— START PASSAGE TO READ —

Title: "Frankenputer" was chosen as the name of this rig because during the planning and building phase, I felt like I was assembling Frankenstein. Half of the parts in this build were reused from other computers and some of the other parts were selected because of their relatively low price tags.
Summary: This rig was built around the SLI 660's that I bought off a Galaxy clearance sale for $20 each including shipping. I reused the storage devices and the power supply from other computers, so all I needed was the CPU, CPU cooler, motherboard, RAM, and case. The goal of this build was to keep the CPU and GPU combo below $100 with the most performance possible. I really wanted to try out the G3258 because of its absurd overclocking potential. I bought the Pentium for $50 at Microcenter with the motherboard for a discount. That brings me to $90 for the CPU and GPU combo, which is fantastic for 60fps gaming at 1080p. I chose the Kingston Savage RAM because it was reasonably priced and it matches the motherboard very well. I have wanted a case from the Phanteks Enthoo EVOLV line since they came out. I really like the innovative design of the exterior. I decided to go with the white microATX version because I miss having a white case from my corsair 500R. The Phanteks CPU cooler was chosen because I needed a decent cooler for overclocking my G3258 along with the fact it matches the theme of the case very well. I ran into a lot of difficulties with this build, but in the end, I had a blast. I hope you enjoy it. Below is a mini review of each component in this build.
CPU: This CPU is so much fun! Overclocking the G3258 is a blast. This chip is great for beginner overclockers because the core clock has such a large amount of headroom, and it's really cheap, so it's not the end of the world if it gets fried. After several attempts, I finally have my G3258 stable at a core clock of 4.5GHz at 1.28 volts and an uncore clock of 4.1GHz at 1.175 volts. I also had to increase the VRIN voltage to 1.9 volts to stabilize the overclock. My G3258 seems to have a hard wall at 4.6GHz that would require a dangerous amount of voltage to keep stable. This CPU handles gaming just fine. I actually noticed the increase of performance from the overclock. Now time to address the elephant in the room. Yes, of course the G3258 is bottle necking the SLI 660's, but it doesn't impact gaming enough to bother me. I am happy with my CPU choice.

— END PASSAGE TO READ —
— START SUPPLIED MATERIAL —

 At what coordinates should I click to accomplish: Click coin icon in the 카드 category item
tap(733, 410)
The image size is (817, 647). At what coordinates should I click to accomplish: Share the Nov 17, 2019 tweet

— END SUPPLIED MATERIAL —

EXERCISE OBJECTIVE:
In the build write-up, what core clock and voltage is the G3258 finally stable at?

RESULT OF THE EXERCISE:
4.5GHz at 1.28 volts.